自身がプロデュースする作品の企画も走りだした
目指したいのは“没入型”。2003年の舞台『カリギュラ』など、これまでのいくつかの作品で、確かな手応えを感じたこともあった。ただ、その境地に達するには自分ひとりの力だけでは足りないこと、共演者やスタッフの力を借りなければならないことも小栗はよく知っている。自己満足の世界とも紙一重であるだけに、その加減の難しさもまた実感している。
「そのたびに“プロフェッショナルとはなんだろう”と悩むんですよね」

そんな小栗のもとには、若い俳優たちが次々と悩みを相談に訪れる。先輩として、事務所を率いるリーダーとして、小栗は彼らにはどんな言葉をかけているのか。

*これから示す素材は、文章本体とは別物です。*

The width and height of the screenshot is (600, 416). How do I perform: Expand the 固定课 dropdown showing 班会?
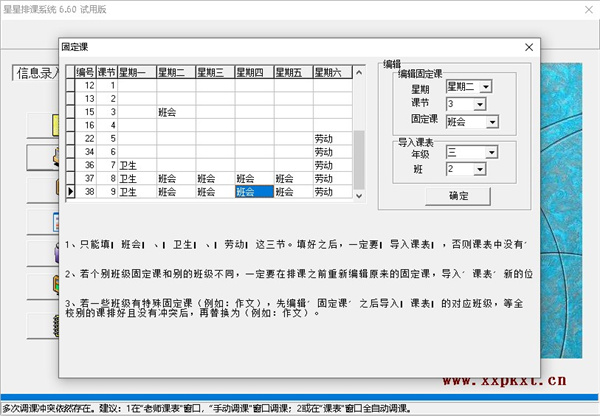(x=492, y=122)
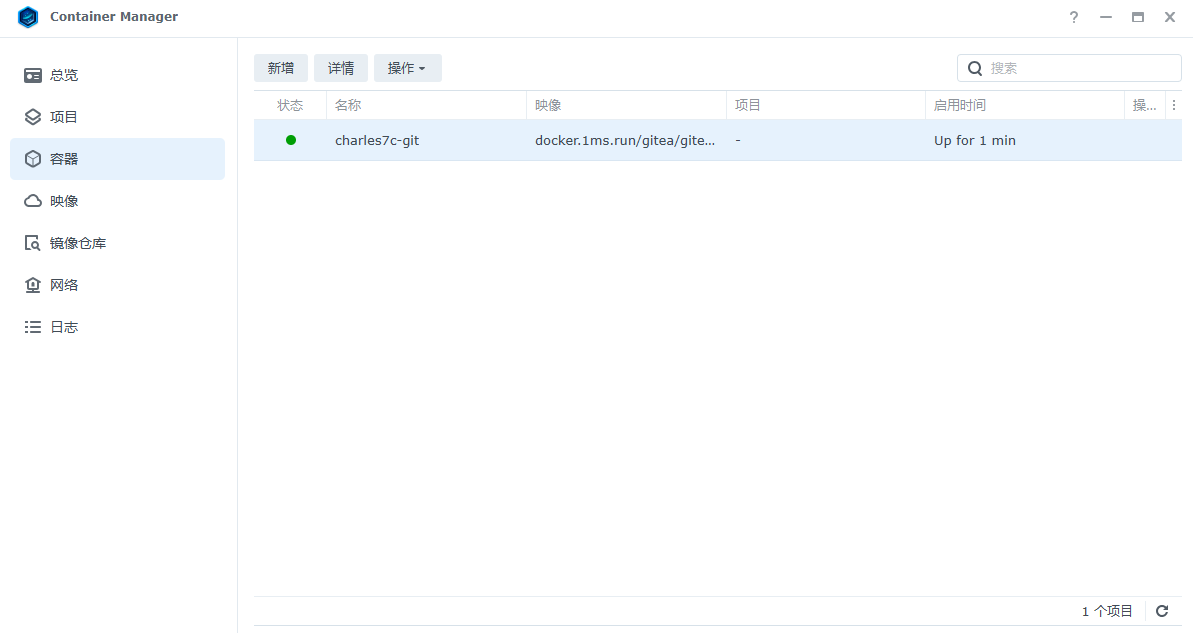Open 映像 image cloud icon
Viewport: 1193px width, 633px height.
pos(33,201)
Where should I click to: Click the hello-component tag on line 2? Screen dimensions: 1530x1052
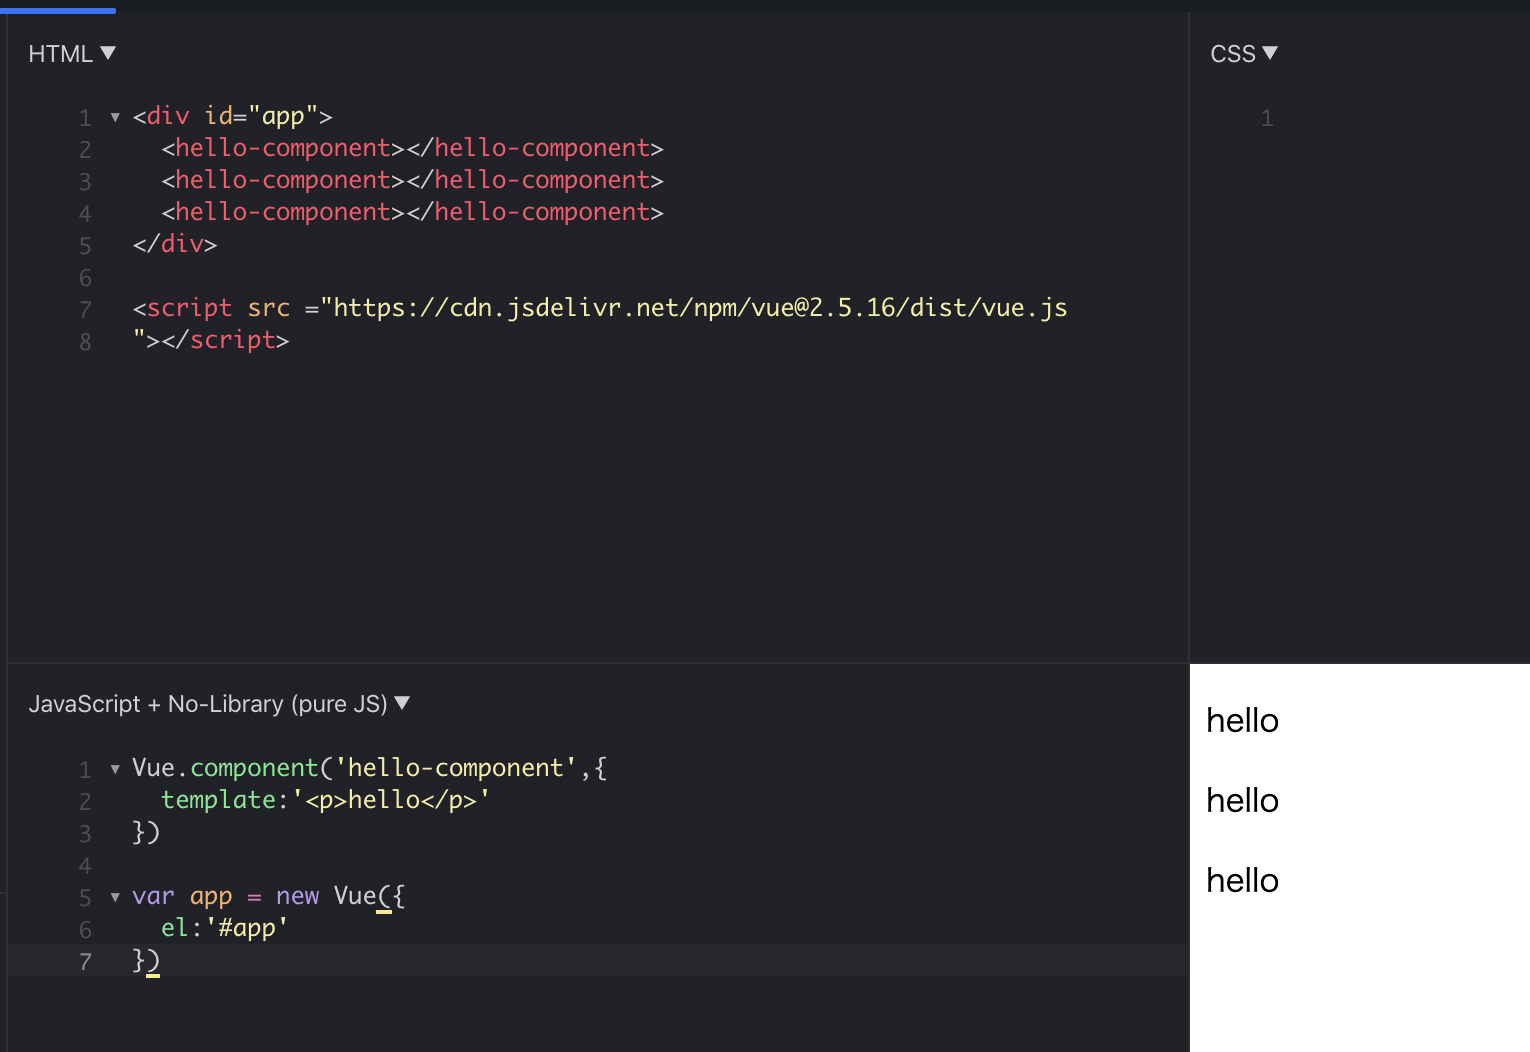(280, 147)
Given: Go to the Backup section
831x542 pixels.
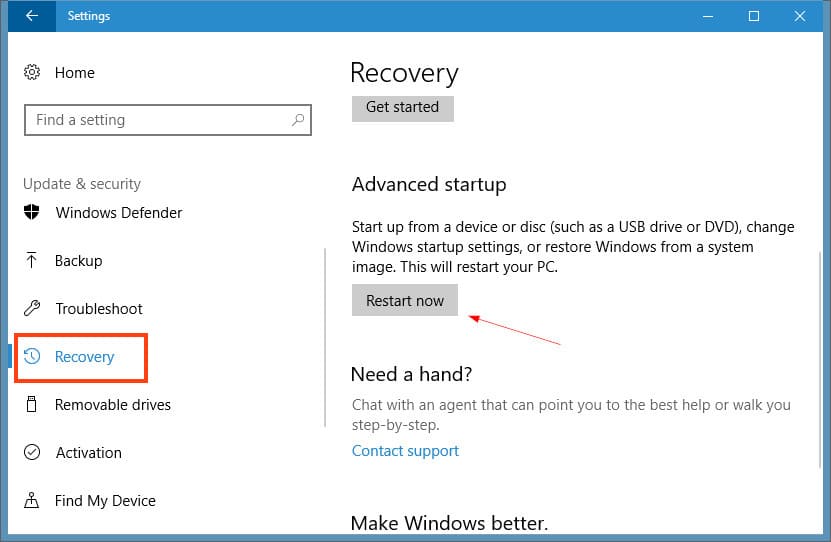Looking at the screenshot, I should pyautogui.click(x=79, y=261).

「そのたびにまず言うのは『僕に聞かれてもわかんないよ』ということです。当時の僕と今の彼らとは状況がまったく違う。オーディションで『トライストーンの◯◯です』と名乗っても不思議な顔をされないでしょう? と。意地悪な言い方かもしれないですけれど、これだけの環境を会社が用意してくれているのだから、あとは君たちしだいだよと。運動会で周りを見渡した時に『うちってすごいじゃん』と、心の底から本当に頼もしい仲間が増えたなと思いましたしね」
今後は自社の俳優を起用した作品のプロデュースも見据えており、プロジェクトも動きだしているという。俳優として、そして、リーダーとして。ふたつの軸を走らせながら、小栗旬はなお止まることなく走り続けるだろう。その眼差しの先にあるゴールは、まだ、はるか遠くにある。